──────── SOURCE INFORMATION

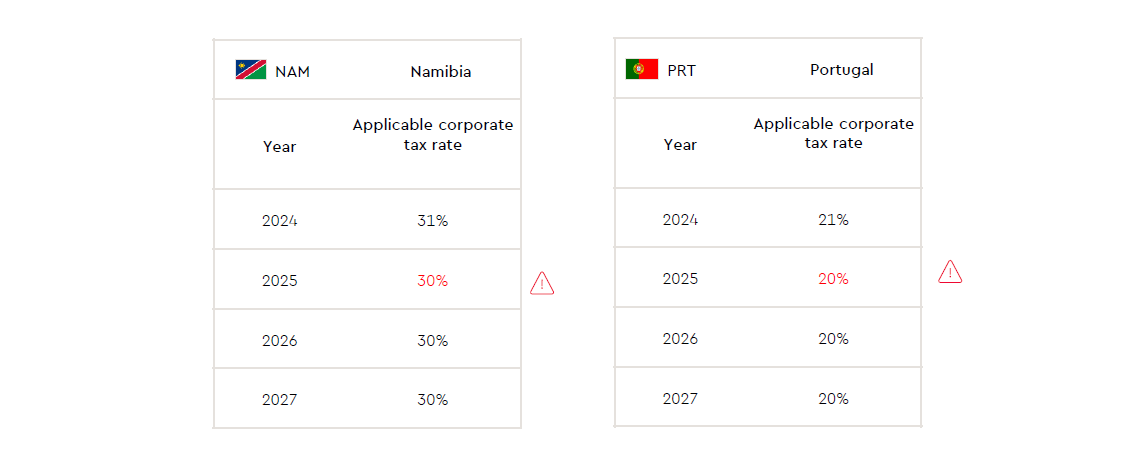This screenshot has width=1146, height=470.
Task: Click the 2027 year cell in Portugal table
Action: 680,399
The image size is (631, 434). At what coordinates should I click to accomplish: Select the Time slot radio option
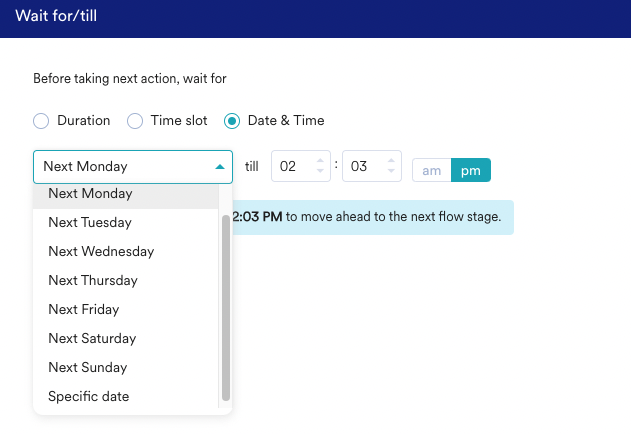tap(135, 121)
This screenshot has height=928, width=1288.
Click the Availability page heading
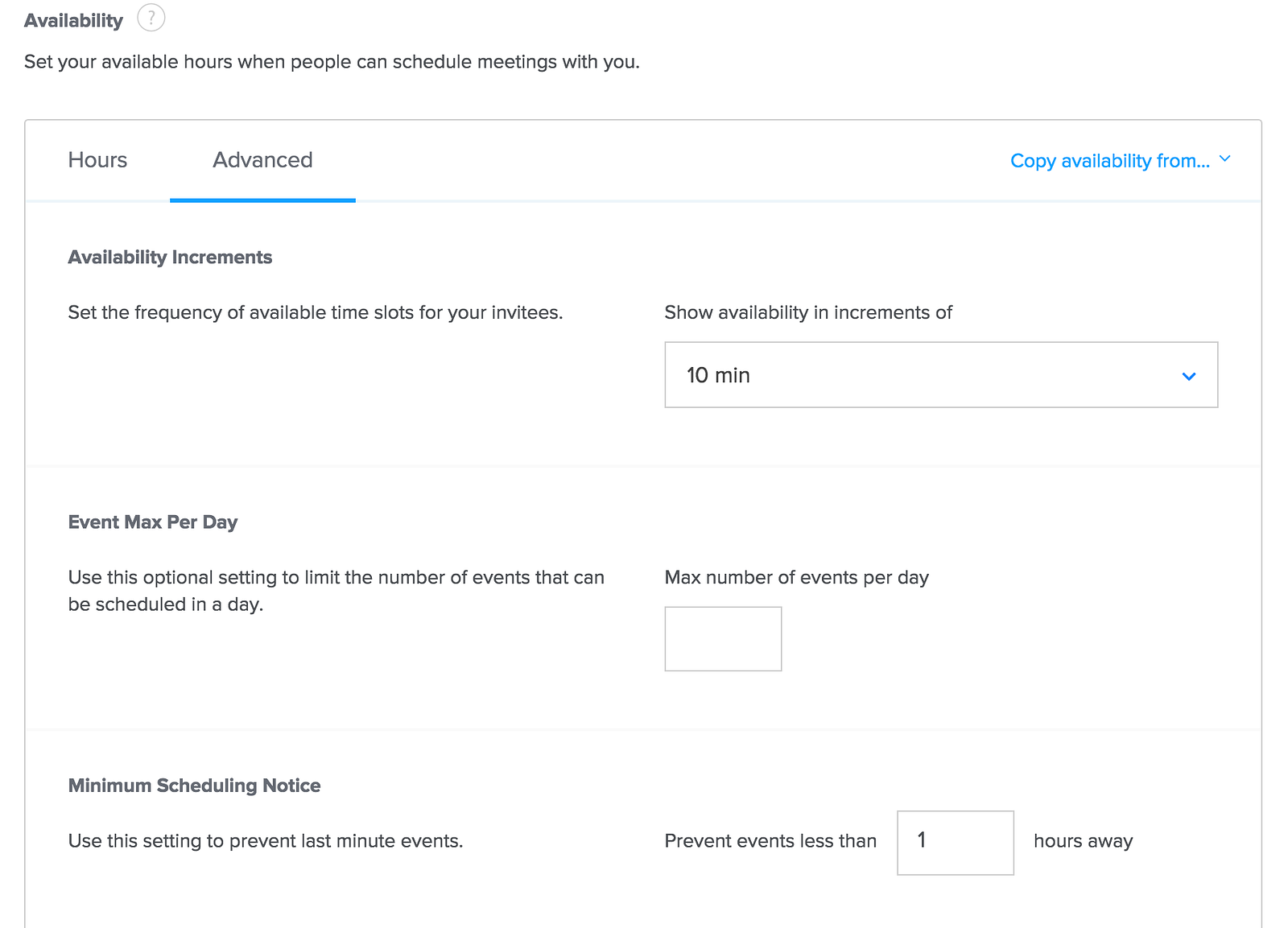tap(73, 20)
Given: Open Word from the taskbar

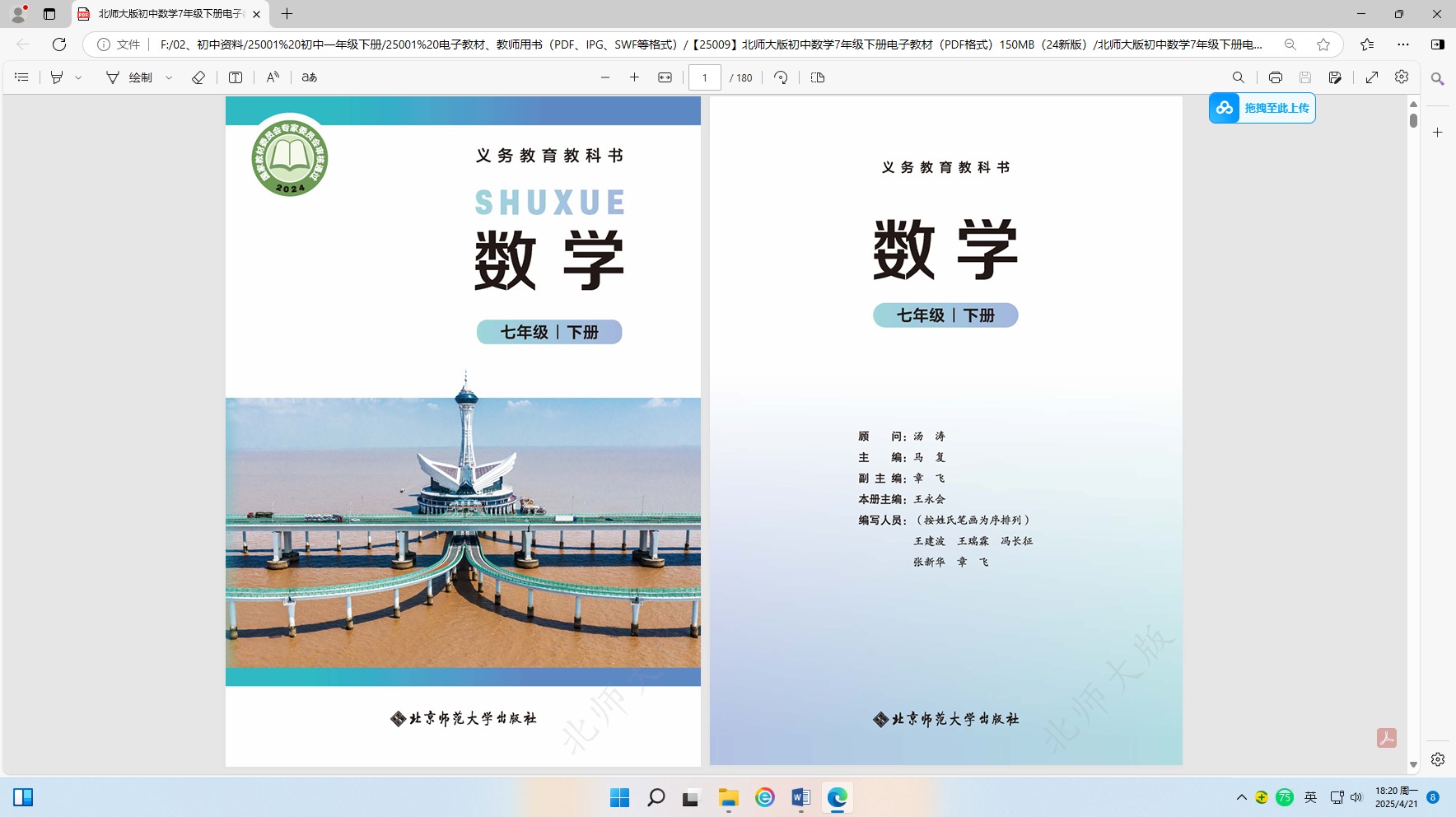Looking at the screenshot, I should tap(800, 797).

────────────────

WORK TO COMPLETE
Exactly the lines from the line that contains "The image size" through the last line above, and no other lines, must be output, with pictures excluded.

EXERCISE SOLUTION
The image size is (631, 434). At what coordinates should I click to accomplish: Select the Time slot radio option
tap(135, 121)
This screenshot has height=928, width=1288.
Click the Availability page heading
tap(73, 20)
Given: Open Word from the taskbar

Looking at the screenshot, I should tap(800, 797).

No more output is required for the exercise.